Cela faisait maintenant trois jours qu'un trou béant s'était ouvert dans ma poitrine et qu'il refusait de se fermer. Trois jours que je suffoquais, que je priais tous les Dieux de toutes les religions pour recevoir une bonne nouvelle. Non. En réalité, pour recevoir une nouvelle, tout simplement.

Je m'étais décidée à lui téléphoner, bien résolue à m'excuser pour les mots que j'avais prononcés la dernière fois qu'on s'était vus et qui avaient dépassé ma pensée. Je voulais mettre un terme à cette situation pesante qui régnait entre nous. Je désirais qu'il sache qu'au fond de moi, j'avais toujours de l'affection pour lui et sûrement bien plus en réalité. Le but avait été qu'à l'issue de cet échange téléphonique, nous puissions nous sentir un peu mieux, un peu plus en paix l'un par rapport à l'autre. Autant dire que c'était un échec total puisque ce que j'en avais entendu m'avait déchiré le cœur, les entrailles et certainement l'âme.

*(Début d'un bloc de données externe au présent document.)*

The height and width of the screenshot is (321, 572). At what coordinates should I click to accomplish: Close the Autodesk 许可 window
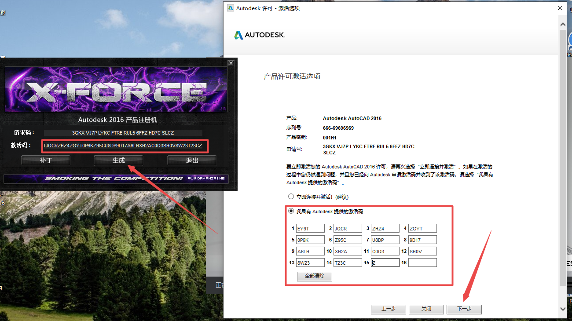pyautogui.click(x=560, y=8)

Je n'avais perçu que des sons saccadés par un manque évident de réseau, mais des bruits de lutte étaient distinguables ainsi que des cris. J'avais compris que tout ça n'avait rien de normal, rien d'un quelconque exercice de routine. Et pire, j'avais cru entendre Ben articuler le mot « désolé ». De la bile avait remonté de mon estomac tant l'ampleur de la gravité de ce qui se passait m'était apparue comme réelle. Ces derniers mots pour moi résonnaient comme un adieu, comme si c'étaient ses derniers mots tout court. C'était inadmissible, impossible à accepter, à entendre. Il ne pouvait pas me laisser comme ça, il ne pouvait pas m'abandonner définitivement, pas lui, pas de cette façon. Il était...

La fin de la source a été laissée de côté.